Quanti strani mestieri nella vita di un uomo! Magari uno nasce e dopo pochi anni, se è così sfortunato da dover dividere spazi e tempo con un fratellino, gli tocca pure badargli! In questa storia si sente chiara la presenza di una famiglia semplice che divide i compiti tra i suoi componenti. Probabilmente una delle sue fonti di sostentamento è l’allevamento dei tacchini e tocca ai piccoli far loro da guardiani. Chissà, magari sarebbe stato meglio un fratellino!
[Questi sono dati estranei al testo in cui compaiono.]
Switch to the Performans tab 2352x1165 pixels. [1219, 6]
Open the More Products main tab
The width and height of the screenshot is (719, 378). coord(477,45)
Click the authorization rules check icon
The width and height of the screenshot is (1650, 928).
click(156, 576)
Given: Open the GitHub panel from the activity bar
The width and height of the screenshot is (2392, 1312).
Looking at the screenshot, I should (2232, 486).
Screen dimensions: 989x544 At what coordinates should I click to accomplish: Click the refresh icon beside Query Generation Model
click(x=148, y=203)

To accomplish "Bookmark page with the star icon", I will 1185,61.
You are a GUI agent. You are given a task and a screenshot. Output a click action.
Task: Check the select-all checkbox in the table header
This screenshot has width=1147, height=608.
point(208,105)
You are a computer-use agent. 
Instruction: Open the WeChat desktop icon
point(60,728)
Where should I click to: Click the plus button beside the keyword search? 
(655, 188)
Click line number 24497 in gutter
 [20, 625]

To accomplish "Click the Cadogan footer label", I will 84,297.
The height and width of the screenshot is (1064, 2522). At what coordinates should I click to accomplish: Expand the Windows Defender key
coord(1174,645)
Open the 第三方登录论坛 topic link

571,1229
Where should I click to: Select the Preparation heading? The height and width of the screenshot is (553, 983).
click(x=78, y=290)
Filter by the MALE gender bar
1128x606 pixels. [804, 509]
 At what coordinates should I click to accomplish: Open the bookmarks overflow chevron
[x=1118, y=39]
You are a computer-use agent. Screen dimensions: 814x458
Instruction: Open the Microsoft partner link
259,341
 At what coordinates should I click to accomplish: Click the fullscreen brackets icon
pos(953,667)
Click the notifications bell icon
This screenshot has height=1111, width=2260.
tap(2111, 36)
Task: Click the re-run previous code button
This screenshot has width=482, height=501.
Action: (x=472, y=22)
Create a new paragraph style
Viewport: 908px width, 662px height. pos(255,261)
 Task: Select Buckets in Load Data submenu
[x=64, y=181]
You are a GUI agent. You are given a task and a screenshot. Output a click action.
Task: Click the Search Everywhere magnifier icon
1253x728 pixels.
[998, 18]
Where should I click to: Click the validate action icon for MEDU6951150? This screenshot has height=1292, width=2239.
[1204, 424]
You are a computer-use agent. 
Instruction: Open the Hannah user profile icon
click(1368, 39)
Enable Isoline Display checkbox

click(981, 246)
Fatto sta che il bimbetto protagonista, grazie al prodigio di una penna che fa sempre centro, quella di Wilma Vedruccio, parola dopo parola, ci trasforma tutti in piccoli guardiani di tacchini: Ci impossessiamo infatti delle sue ansie, delle sue sensazioni, di quella visione del mondo spensierata e semplice che solo un bambino può possedere. E’ risaputo che gli animali corrono laddove c’è cibo ed è altrettanto risaputo che l’idea d’imbattersi in una punizione per non aver stroncato sul nascere questa insubordinazione rende più vigile e fragile chi ne è stato messo a controllo. Quando si dice ‘Il peso del Potere’. Non vi nascondo che qualche calcio all’indirizzo degli sgraziati e simpatici pennuti mi è virtualmente sfuggito in corso di lettura. Ma Wilma scoraggia da ogni avversione e ci insegna come l’intelletto possa dominare la paura attraverso l’osservazione, lo studio e la conoscenza dell’amico-nemico fino a darci il quadro di tutti, o quasi, i suoi imprevisti e stravaganti comportamenti. Così, fra gli sfarzosi paesaggi campestri diurni e notturni, il protagonista e i suoi fratelli acquistano sempre più sicurezza, imparano come fare a tenere a bada i tacchini e i propri timori tornando indietro a recuperare qualche certezza persa o correndo avanti a tirar sassi a quelle desiderose di fuggire.
Siamo un po’ tutti guardiani di noi stessi, un po’ tutti guide ed esempi per gli altri.